BRIEF:
Copy the records below, from the line containing "Screen dimensions: 1523x618" through the last line; leave out pictures.

DATA SHOWN:
☆ ☆ ☆ ☆

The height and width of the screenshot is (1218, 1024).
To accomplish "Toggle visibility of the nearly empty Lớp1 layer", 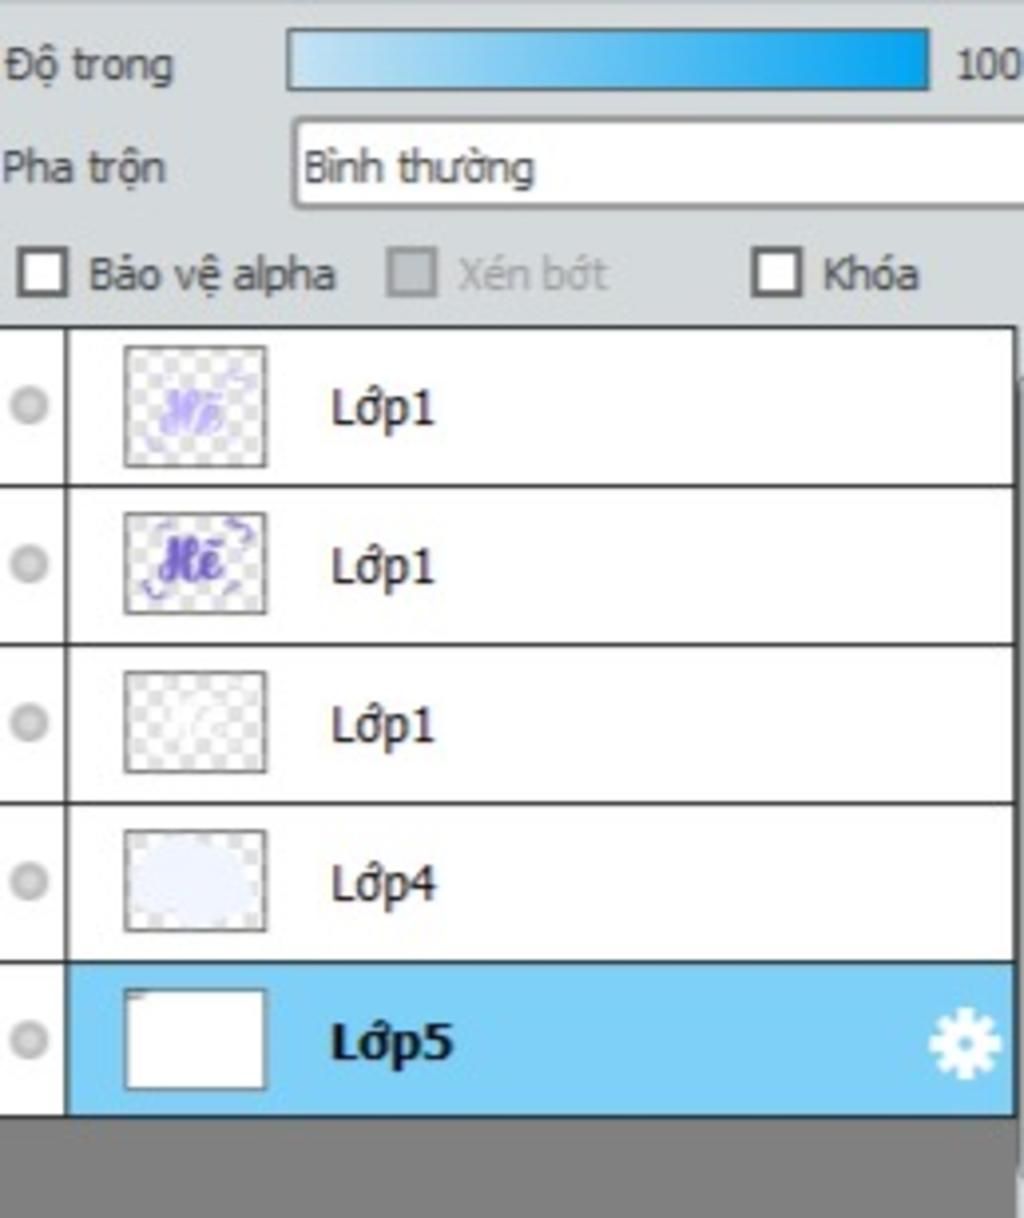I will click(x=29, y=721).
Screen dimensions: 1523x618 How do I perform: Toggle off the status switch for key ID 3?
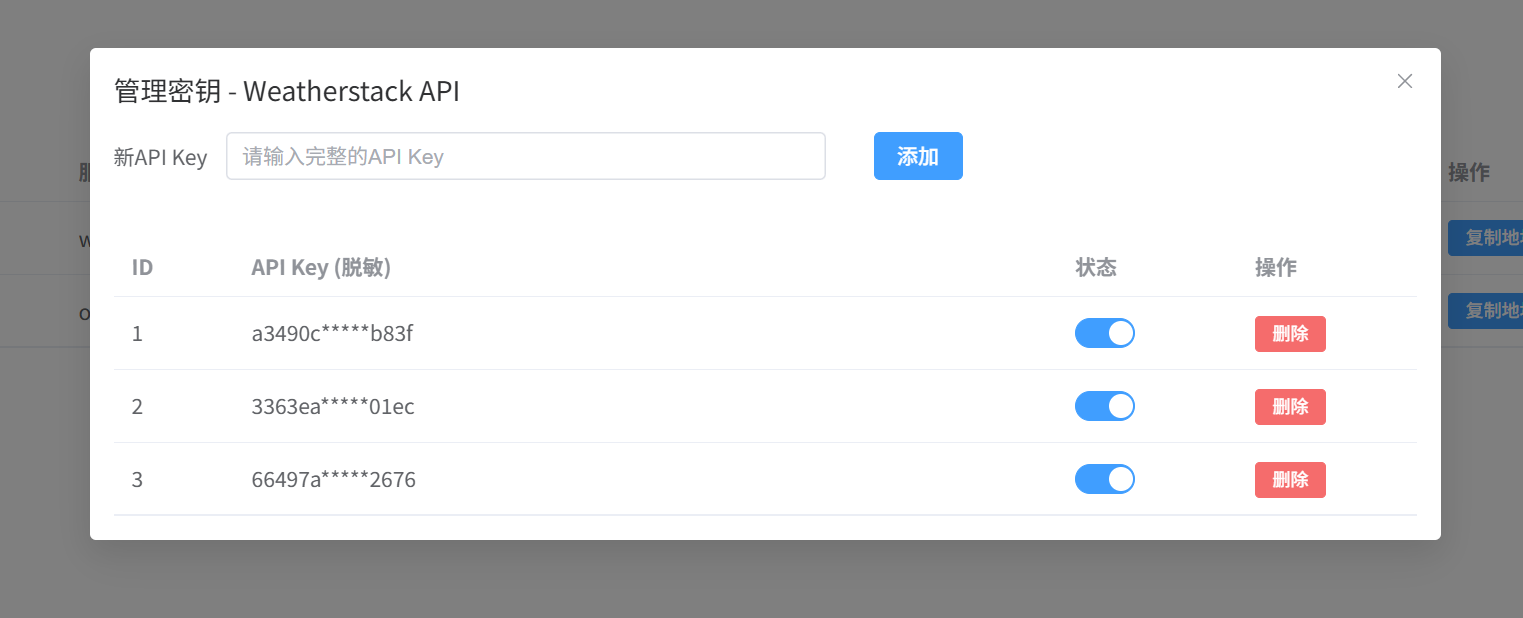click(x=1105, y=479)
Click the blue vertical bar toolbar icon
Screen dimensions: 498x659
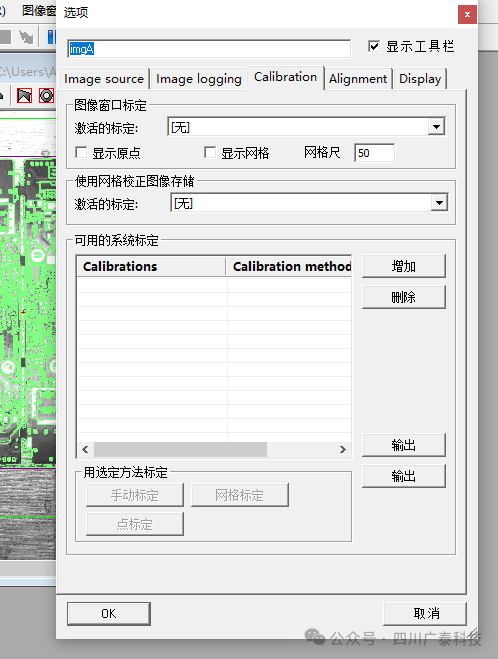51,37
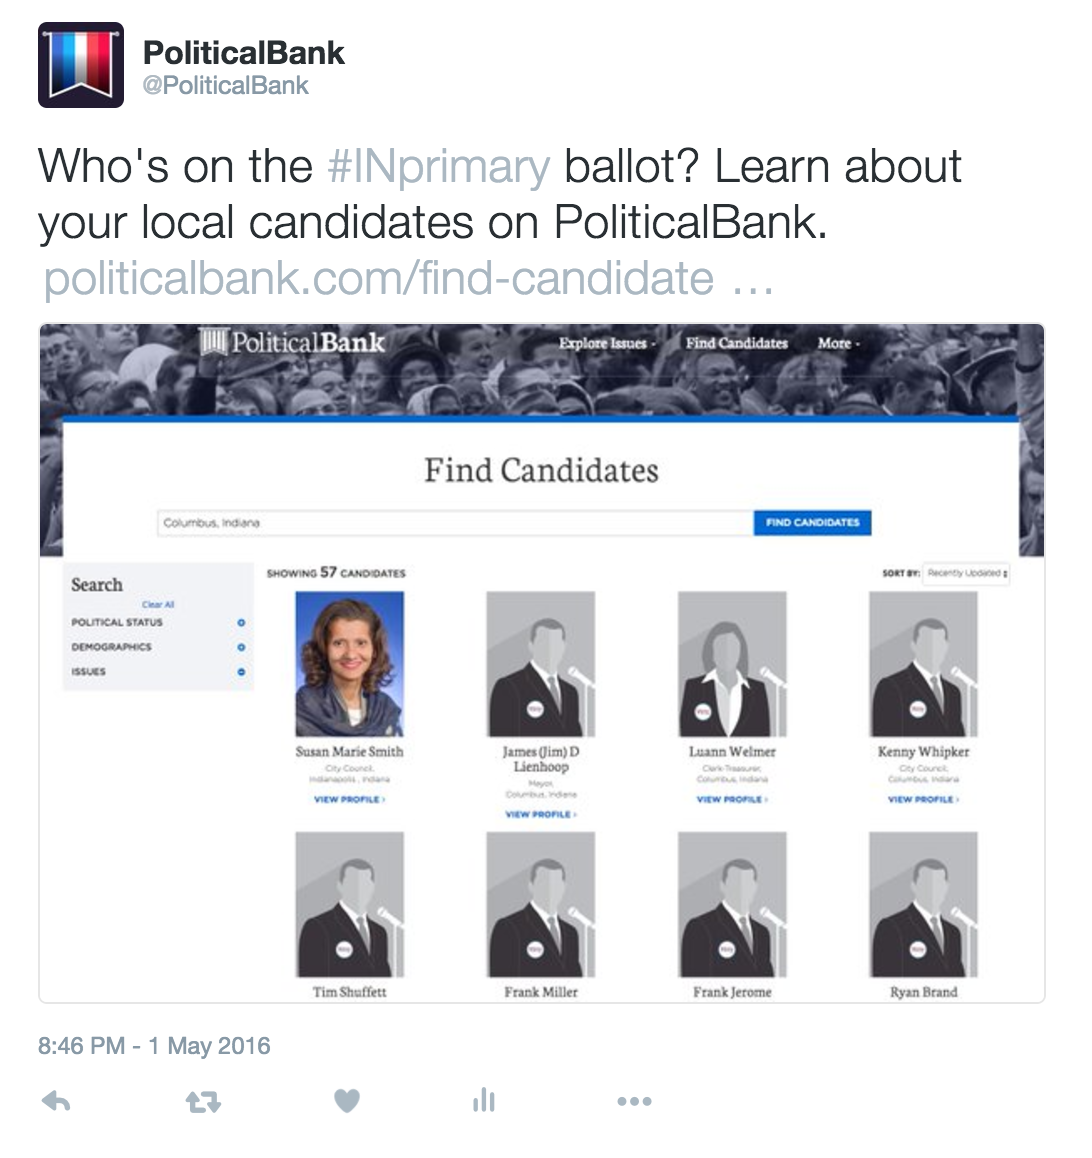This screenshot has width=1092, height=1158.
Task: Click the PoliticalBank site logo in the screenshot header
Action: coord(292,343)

☆ ☆ ☆ ☆

TASK RESULT:
Screen dimensions: 1523x618 How do I perform: Toggle off the status switch for key ID 3?
click(x=1105, y=479)
Click the blue vertical bar toolbar icon
Screen dimensions: 498x659
51,37
This screenshot has width=1092, height=1158.
Task: Click the PoliticalBank site logo in the screenshot header
Action: coord(292,343)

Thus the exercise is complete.